■ What this task involves
Beneath this task are records; print exactly the stretch of them from the line with "618x385 pixels." through the line with "Task: Click the file icon of part1.exe", both ends included.

Source data:
- - - - - - -

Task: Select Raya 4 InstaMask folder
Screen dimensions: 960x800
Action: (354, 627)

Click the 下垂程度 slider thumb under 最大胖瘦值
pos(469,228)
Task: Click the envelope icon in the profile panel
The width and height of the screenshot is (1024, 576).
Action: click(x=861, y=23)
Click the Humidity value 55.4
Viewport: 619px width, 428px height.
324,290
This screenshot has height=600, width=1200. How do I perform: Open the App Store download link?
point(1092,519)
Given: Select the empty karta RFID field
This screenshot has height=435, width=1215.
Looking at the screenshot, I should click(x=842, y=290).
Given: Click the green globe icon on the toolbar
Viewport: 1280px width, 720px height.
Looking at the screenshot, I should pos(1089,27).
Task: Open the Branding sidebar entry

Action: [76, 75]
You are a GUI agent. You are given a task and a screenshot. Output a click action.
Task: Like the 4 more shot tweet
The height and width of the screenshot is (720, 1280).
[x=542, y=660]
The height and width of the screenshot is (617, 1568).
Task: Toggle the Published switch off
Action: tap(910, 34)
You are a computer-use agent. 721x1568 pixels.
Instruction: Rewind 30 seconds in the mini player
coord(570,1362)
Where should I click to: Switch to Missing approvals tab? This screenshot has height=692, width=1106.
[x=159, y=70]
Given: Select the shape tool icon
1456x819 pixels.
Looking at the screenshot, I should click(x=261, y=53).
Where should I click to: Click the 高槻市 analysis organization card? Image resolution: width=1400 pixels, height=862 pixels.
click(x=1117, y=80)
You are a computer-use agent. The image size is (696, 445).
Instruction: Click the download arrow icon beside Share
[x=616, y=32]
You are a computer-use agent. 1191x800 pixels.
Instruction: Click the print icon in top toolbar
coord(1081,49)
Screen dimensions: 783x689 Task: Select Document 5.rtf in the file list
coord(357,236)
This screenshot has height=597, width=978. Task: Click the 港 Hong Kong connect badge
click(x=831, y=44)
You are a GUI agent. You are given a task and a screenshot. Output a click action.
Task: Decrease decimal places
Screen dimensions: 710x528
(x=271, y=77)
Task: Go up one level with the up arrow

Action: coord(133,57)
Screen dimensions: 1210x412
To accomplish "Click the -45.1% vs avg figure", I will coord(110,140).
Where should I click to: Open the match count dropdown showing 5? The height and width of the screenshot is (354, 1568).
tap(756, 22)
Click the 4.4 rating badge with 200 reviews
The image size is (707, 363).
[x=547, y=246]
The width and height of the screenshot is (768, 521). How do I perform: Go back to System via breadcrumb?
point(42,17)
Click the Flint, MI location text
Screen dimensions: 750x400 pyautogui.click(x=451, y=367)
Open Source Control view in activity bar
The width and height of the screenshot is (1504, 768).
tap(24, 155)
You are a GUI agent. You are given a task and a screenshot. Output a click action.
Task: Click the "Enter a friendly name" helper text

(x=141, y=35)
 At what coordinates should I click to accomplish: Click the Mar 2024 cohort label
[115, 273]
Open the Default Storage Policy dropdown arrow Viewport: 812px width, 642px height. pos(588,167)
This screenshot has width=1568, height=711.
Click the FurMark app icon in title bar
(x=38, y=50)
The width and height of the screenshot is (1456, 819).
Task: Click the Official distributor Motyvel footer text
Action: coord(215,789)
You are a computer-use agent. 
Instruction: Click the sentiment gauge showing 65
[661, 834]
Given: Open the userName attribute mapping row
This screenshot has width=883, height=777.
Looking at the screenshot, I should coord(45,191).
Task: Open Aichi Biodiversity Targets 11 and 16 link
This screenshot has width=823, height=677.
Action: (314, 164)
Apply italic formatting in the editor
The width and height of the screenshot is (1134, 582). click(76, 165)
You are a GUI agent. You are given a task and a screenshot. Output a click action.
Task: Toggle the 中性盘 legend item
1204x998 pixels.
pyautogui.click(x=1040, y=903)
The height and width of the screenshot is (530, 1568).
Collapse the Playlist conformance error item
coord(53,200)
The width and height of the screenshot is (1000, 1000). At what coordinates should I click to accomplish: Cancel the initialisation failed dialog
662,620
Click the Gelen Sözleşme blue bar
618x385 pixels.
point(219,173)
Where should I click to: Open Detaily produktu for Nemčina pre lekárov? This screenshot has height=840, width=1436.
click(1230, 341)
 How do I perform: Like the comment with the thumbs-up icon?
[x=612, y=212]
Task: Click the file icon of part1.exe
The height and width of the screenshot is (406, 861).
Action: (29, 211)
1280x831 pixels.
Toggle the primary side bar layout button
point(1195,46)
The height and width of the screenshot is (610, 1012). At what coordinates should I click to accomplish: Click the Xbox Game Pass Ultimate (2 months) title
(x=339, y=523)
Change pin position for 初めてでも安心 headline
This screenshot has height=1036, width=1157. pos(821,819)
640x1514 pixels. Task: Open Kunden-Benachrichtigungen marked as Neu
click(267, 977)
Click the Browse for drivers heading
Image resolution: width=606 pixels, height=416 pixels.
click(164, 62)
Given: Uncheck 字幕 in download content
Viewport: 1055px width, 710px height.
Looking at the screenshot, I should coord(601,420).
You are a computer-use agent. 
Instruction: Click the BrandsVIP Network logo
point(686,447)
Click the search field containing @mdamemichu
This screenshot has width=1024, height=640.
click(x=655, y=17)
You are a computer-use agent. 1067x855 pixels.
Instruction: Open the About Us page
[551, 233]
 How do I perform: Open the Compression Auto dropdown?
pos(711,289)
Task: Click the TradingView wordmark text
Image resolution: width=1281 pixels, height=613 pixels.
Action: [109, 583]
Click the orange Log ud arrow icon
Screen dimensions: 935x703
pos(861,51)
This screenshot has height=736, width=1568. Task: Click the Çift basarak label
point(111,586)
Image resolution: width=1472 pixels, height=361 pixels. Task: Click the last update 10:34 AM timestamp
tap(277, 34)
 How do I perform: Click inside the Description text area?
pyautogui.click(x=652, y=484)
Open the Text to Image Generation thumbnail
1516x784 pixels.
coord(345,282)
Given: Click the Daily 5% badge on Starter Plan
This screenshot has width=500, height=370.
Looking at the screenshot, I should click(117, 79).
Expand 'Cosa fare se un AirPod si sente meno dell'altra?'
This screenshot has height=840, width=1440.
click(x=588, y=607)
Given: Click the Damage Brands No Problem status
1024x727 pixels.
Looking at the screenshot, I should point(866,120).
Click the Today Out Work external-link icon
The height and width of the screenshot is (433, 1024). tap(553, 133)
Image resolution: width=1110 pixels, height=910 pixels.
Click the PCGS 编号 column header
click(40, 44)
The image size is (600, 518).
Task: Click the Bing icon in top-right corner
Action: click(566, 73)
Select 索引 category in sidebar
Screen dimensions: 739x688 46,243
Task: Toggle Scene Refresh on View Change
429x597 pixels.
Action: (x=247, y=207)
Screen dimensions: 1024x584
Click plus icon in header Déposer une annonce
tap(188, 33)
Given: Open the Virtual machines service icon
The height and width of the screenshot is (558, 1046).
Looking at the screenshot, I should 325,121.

- - - - - - -

■ Output for this task
618x385 pixels.
point(219,173)
Where should I click to: Open Detaily produktu for Nemčina pre lekárov? This screenshot has height=840, width=1436.
click(1230, 341)
 How do I perform: Like the comment with the thumbs-up icon?
[x=612, y=212]
Task: Click the file icon of part1.exe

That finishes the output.